When No. 2 daughter started piano lessons,7 or 8 years ago, we had only a dinky 4 octave keyboard, with tiny keys. So when our neighbor offered us her great-aunt's old player piano for sale, cheap, we gladly rolled it up the driveway and into the living room.

The piano was a WWI era dinosaur, standing 5 feet tall, and the ivory was falling off the keys; but it still worked. We heard hours of scales and beginners' classics, and then somebody would put on a roll of "On Wisconsin," followed by the Yale fight song. We tried some of the other rolls; but "On Wisconsin" was #1 on the hit parade. Then one of the kids found the tempo lever, and somehow "On Wisconsin" kept getting faster and faster. Somebody pushed the lever to "prestissimo" once too often, and it stuck.

#2 daughter forsook the piano the tuba, and then the "A" above middle C stuck.
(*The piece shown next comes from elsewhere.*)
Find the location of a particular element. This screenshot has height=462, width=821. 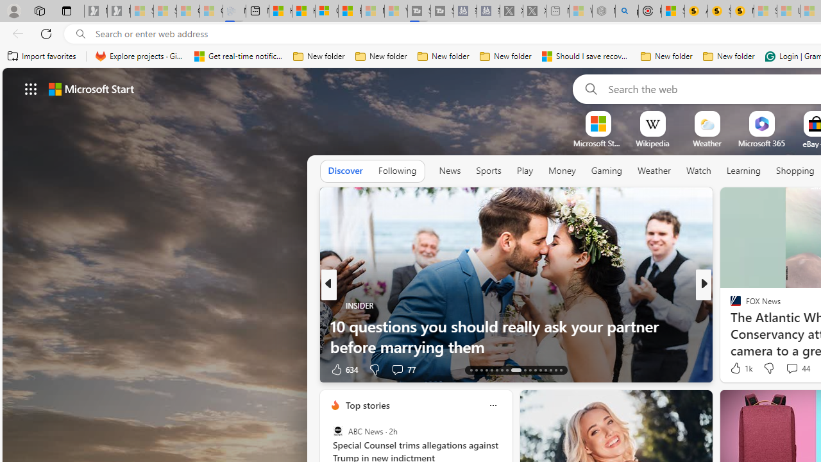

The tuner couldn't get at it without disassembling the entire player mechanism, and he didn't have the tools for removing the mechanism; this surgery would require a specialist. You can't play anything without "A" above middle C. And the piano could no longer be tuned. The tuner set it to a quarter tone flat; otherwise the frame would crack. Hard to learn to play that way. To get the instrument playable, except for being a quarter tone flat, would cost well over $3000. And so we closed the cover, and the piano gradually turned into a huge ugly end table.

#1 son started singing lessons last year. He started because the speech therapist suggested it for voice control. To his great surprise, he discovered that, not only could he sing, but he had two decent baritone octaves. He got by with the little keyboard, and he took a music theory class for fun this semester. Not having any piano skills, he still managed to compose a little waltz based on the call of the chickadee for his class. Last Saturday, he won a part in the chorus of Gilbert and Sullivan's "Ruddigore."

Meanwhile, a Chicago lawyer informed me that my late aunt Philippine had left me a modest legacy, and after two years of putzing they finally had gotten the will into probate. My modest legacy came in just in time to pay of a fat bill, replace the engine in the car the teenagers drive, and buy an electronic piano. It's slender and black, with a harpsichord and pipe organ and several other instruments programmed into it. Not top of the line; no frills. A Discontinued model that the piano store wanted OUT of their warehouse. They wanted the sale bad enough that they agreed to take the dinosaur out. Today the music store delivered it.

The delivery men have handled many pianos. The skinny guy with the droopy mustache and long grey hair looked at the brand and groaned; it was a notoriously heavy brand. They wrestled it onto a dolly. The guy asked, "Want to kiss it goodbye?" I almost did.

#2 daughter came home, dug out her old piano books, and tried to remember how treble clef works. Everybody else had their turn; we have to remind #2 son that changing from organ to harpsichord in the middle of a line isn't good for the piano. We have music again.

--Mrs. James

Chinese food?

When a man sits down to the SuperBowl with nachos, he wants a big bag of chips and a really wide bowl of melted cheese. Is the bowl a Moo Goo Guy Pan? See, the cheese is . . . nevermind. Back to the drawing board.